Over 1,000,000 Hard Drives Benchmarked

Hard Drive Test Information

Hard Drive Benchmark results (“Baselines”) were gathered from users’ submissions to the PassMark web site as well as from internal testing. PerformanceTest conducts a series of different tests and then averages the results together to determine the PassMark Disk Mark for a system.

The test duration depends on the selected duration in the PerformanceTest settings and will be between 18 and 120 seconds. These standard tests have been defined below.

Disk Sequential Read

A large test file is created on the disk under test (1 GB for non solid state drives, 2 GB for solid state drives). The file is read sequentially from start to end using a 32KB block size. The test uses uncached asynchronous file operations (with an IO queue length of 20). Note that certain O/S features like file system compression, and settings in the PerformanceTest preferences window can alter the file size and test duration. The result is reported in MBytes/sec.

Disk Sequential Write

A large file is written to the disk under test (400 MB for non solid state drives, 800 MB for solid state drives). The file is written sequentially from start to end using a 32KB block size. Test conditions are otherwise the same as the read test.

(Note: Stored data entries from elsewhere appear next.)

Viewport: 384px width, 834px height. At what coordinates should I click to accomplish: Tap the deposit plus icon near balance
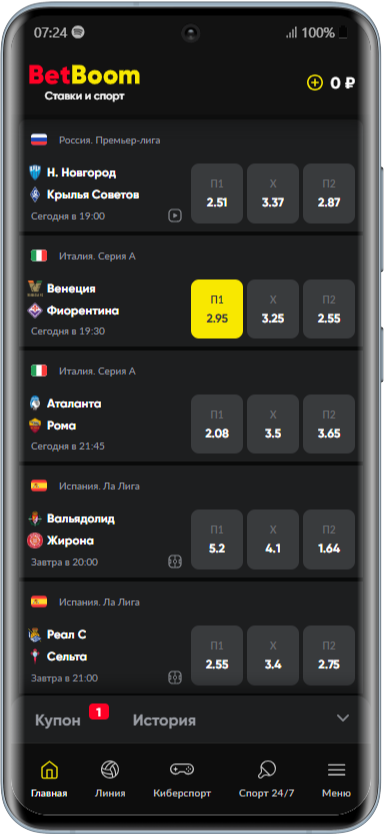click(315, 83)
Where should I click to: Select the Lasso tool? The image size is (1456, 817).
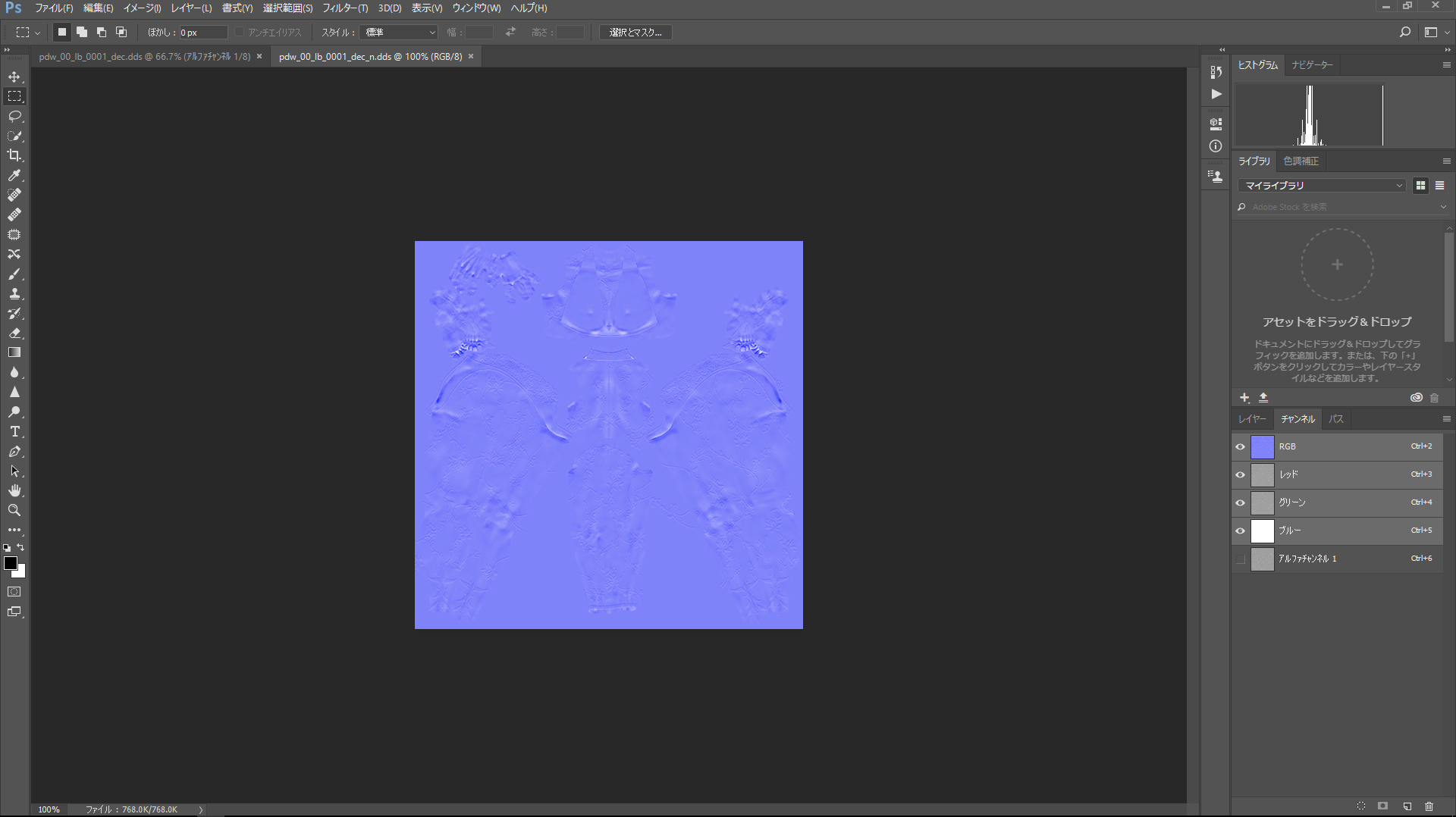[x=14, y=116]
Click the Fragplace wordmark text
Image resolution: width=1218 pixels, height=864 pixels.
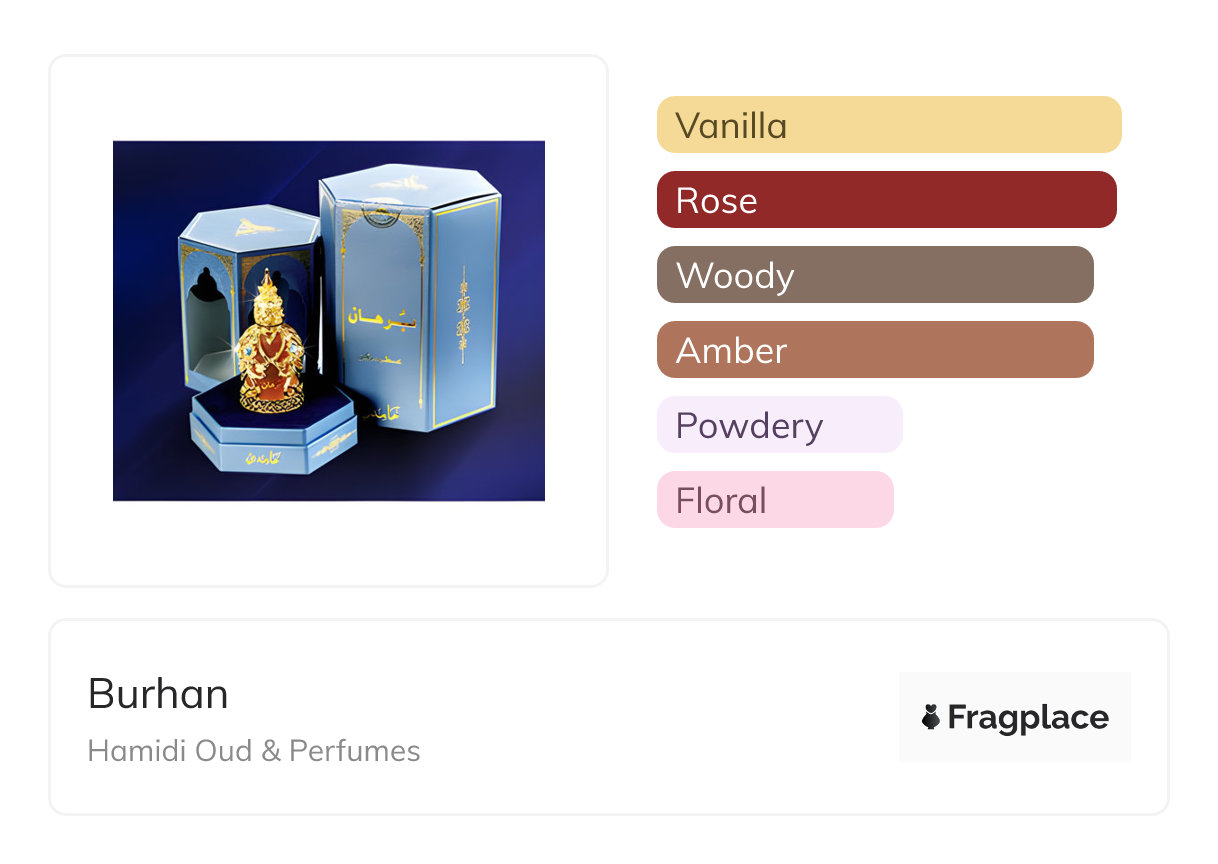[x=1028, y=717]
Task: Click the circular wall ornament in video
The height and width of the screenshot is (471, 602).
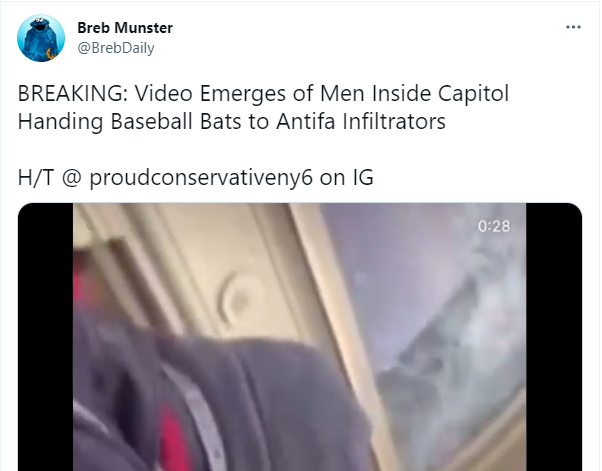Action: [x=240, y=297]
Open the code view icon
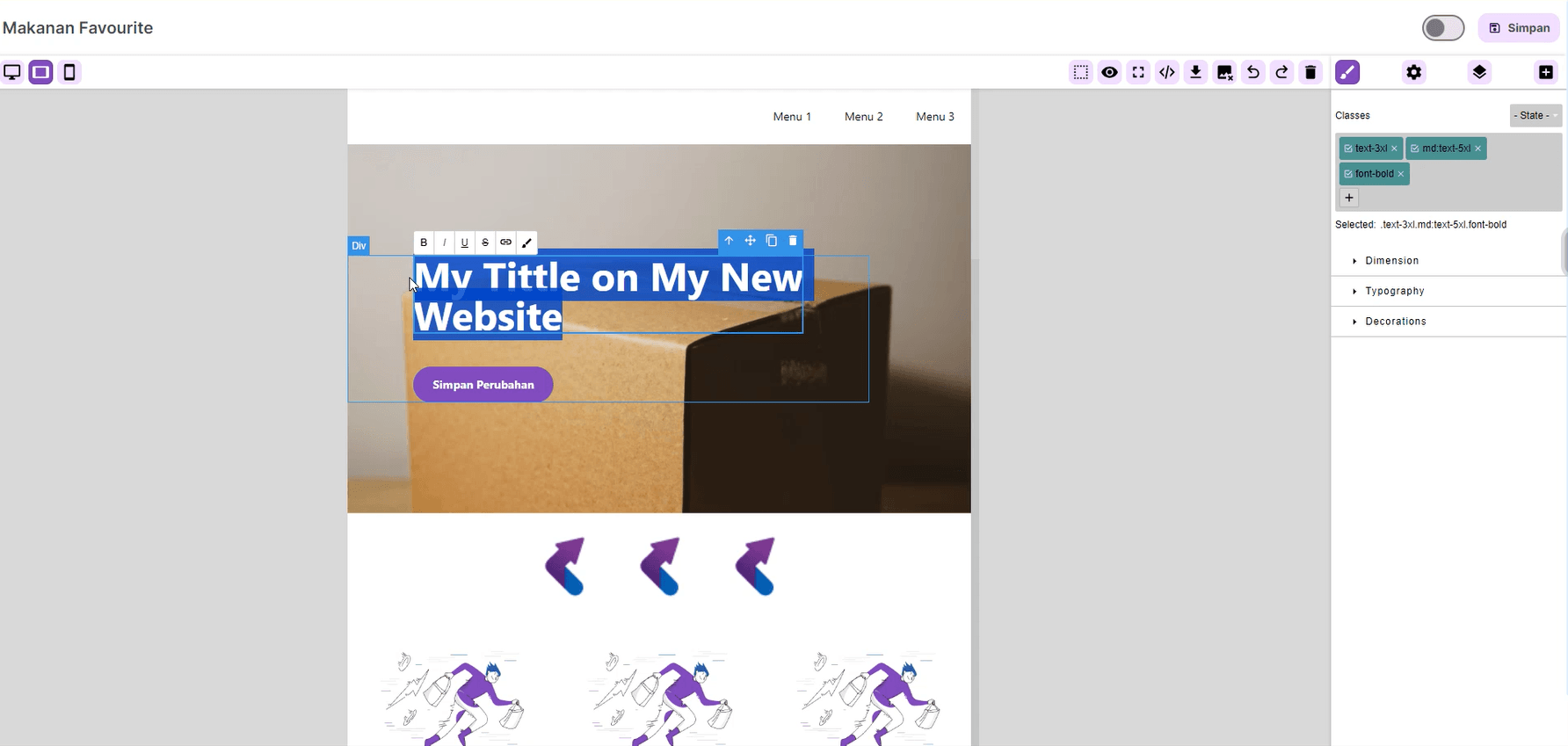Screen dimensions: 1568x746 [1167, 72]

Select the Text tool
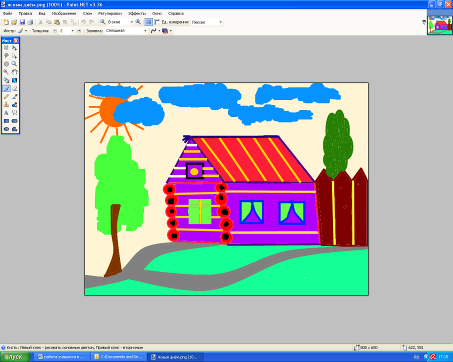(6, 113)
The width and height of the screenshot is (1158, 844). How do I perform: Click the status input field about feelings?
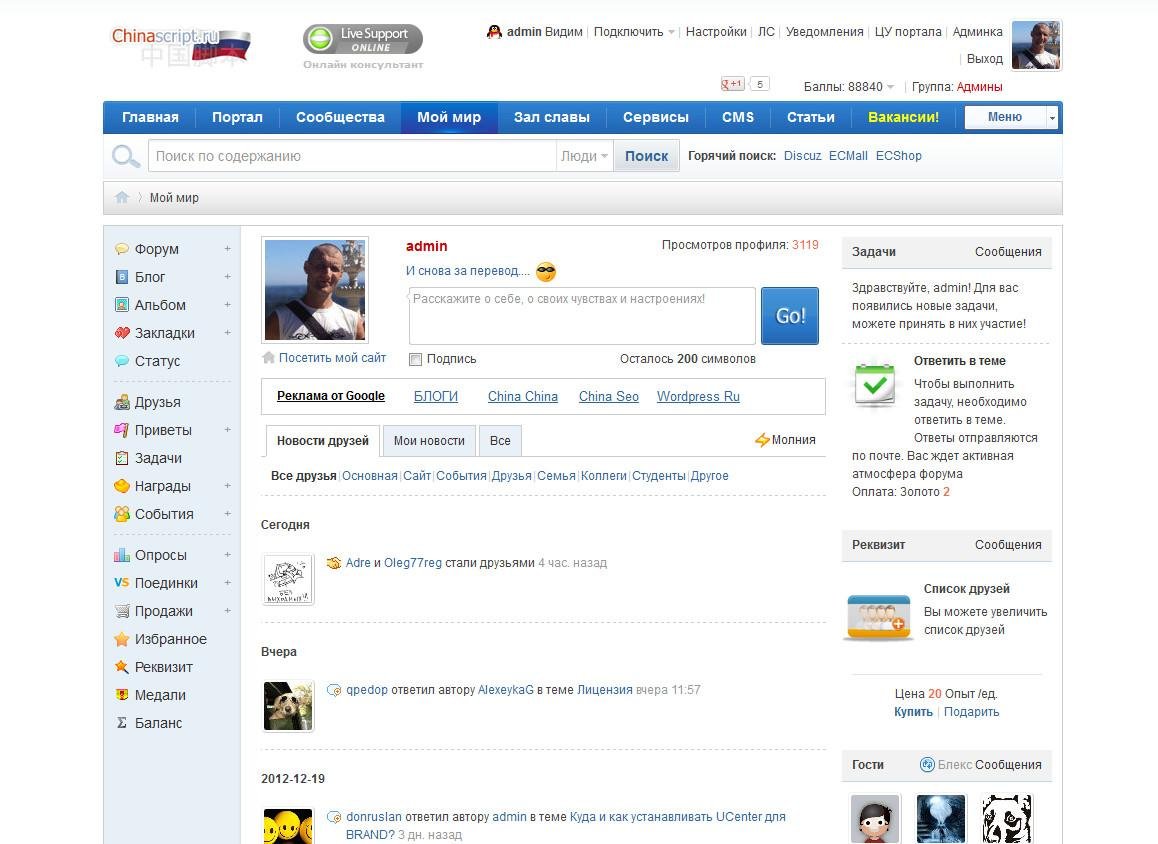point(581,315)
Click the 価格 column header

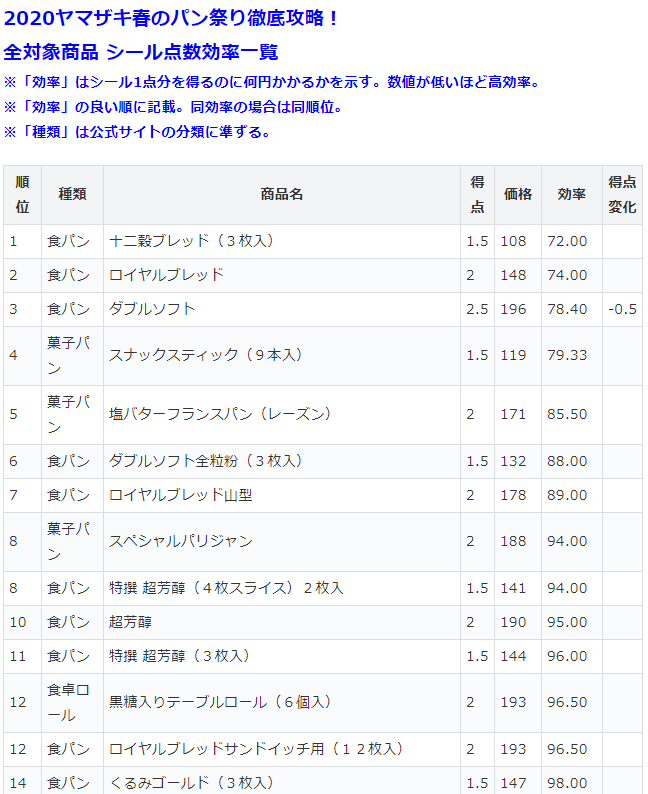[518, 195]
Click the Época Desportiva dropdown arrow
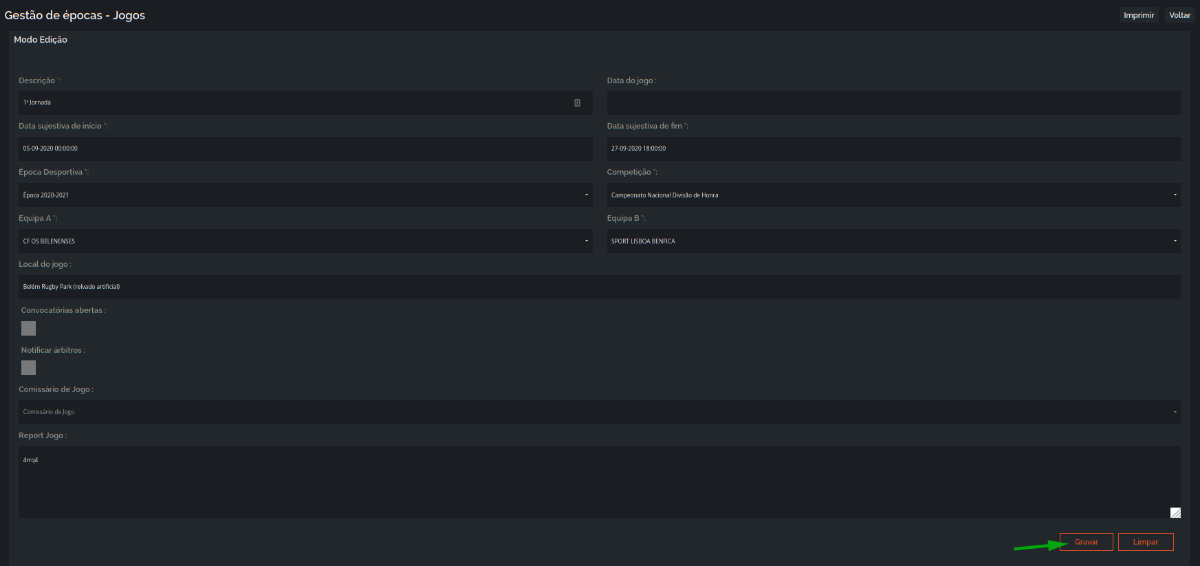The height and width of the screenshot is (566, 1200). click(587, 195)
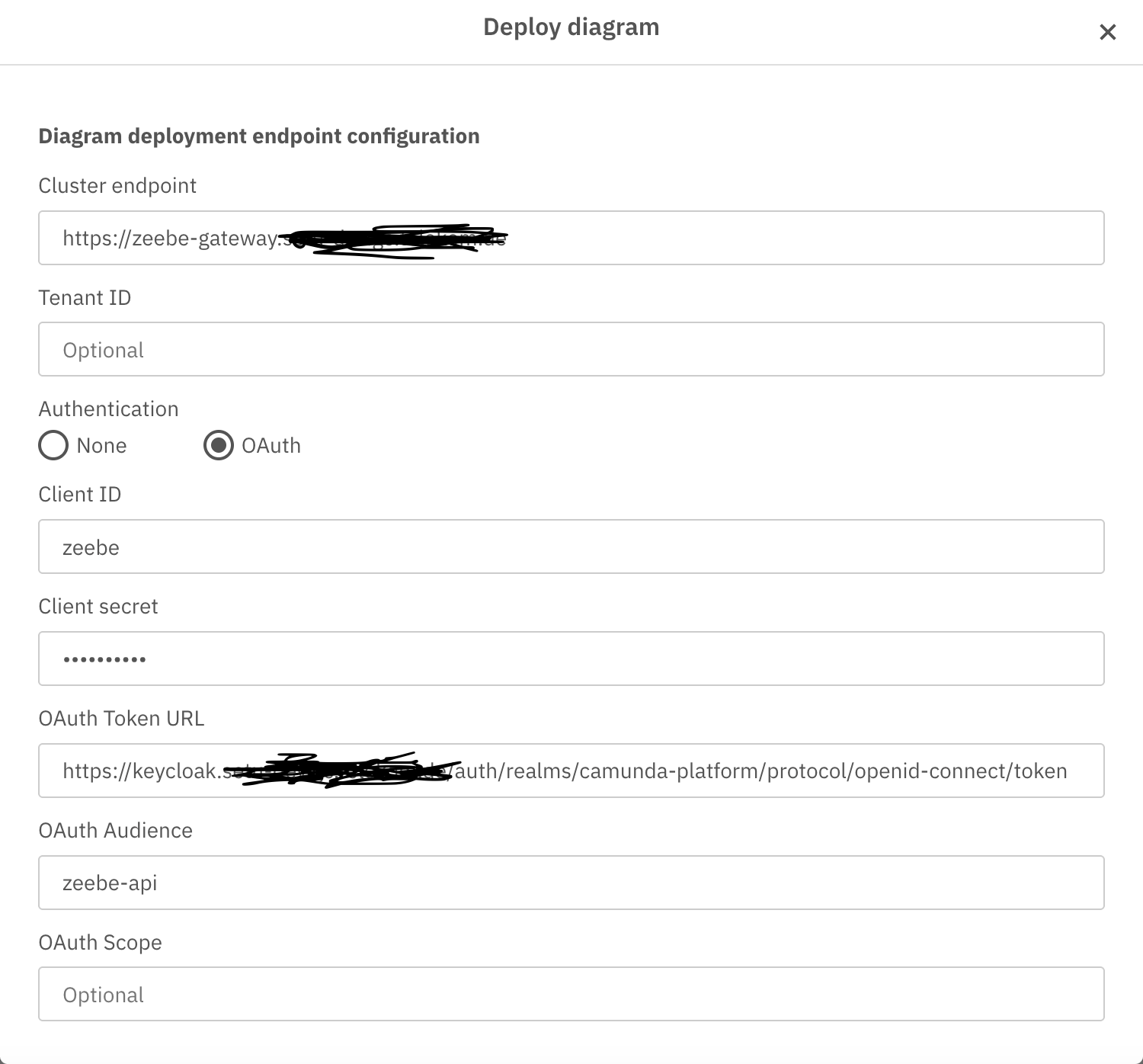Choose the OAuth authentication radio button

click(219, 446)
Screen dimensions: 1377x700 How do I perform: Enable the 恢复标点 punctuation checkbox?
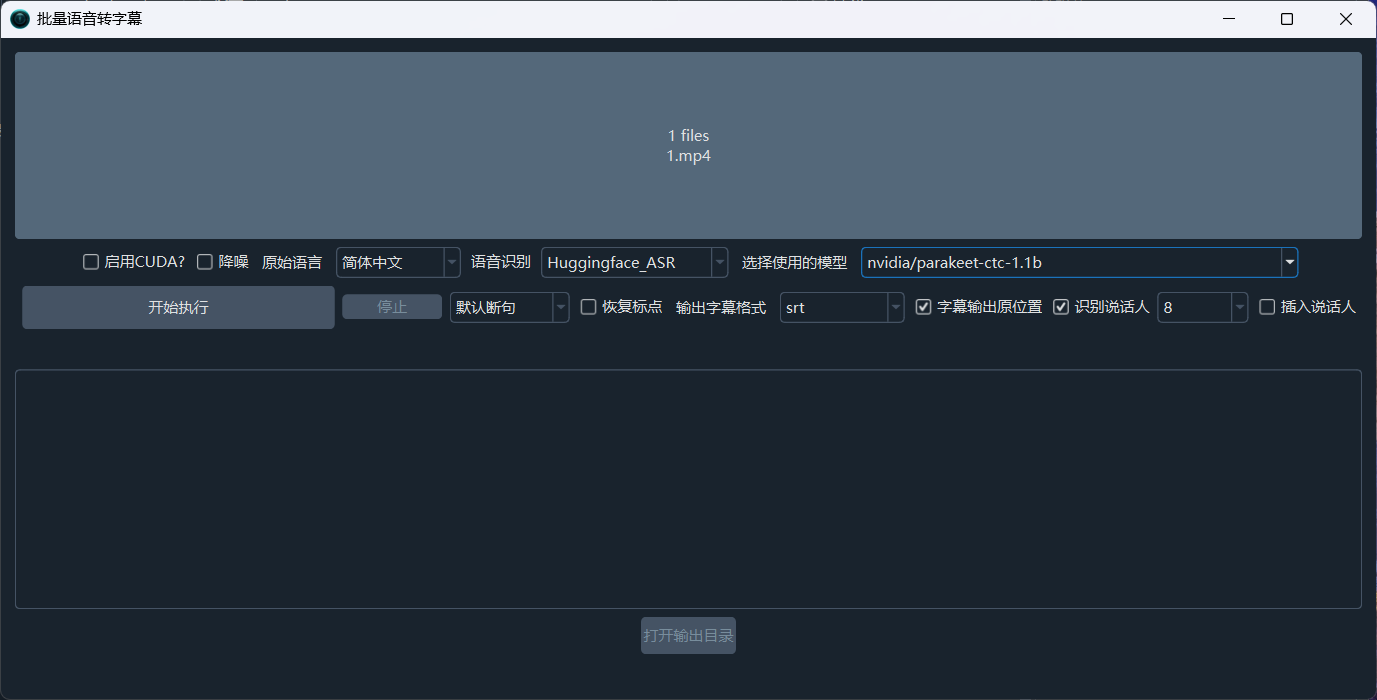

Disk Random Seek RW (IOPS 32KQD20)

A large test file is created on the disk under test (400 MB for non solid state drives, 800 MB for solid state drives). The file is read randomly; a seek is performed to move the file pointer to a random position in the file, a 32KB block is read or written then another seek is performed using a queue depth of 20. The amount of data actually transferred is highly dependent on the disk seek time.

IOPS 4KQD1

Similar to the IOPS 32KQD20 test but uses 4KB blocks and a queue depth of 1.

Disk Mark

This is the number reported in the benchmark charts. It is an straight average of the three values above. The average is then scaled up by multiplying the average with a 'magic' number in order to make the number larger. The larger number is better when it comes time to combine all the mark values to form the system's PassMark rating.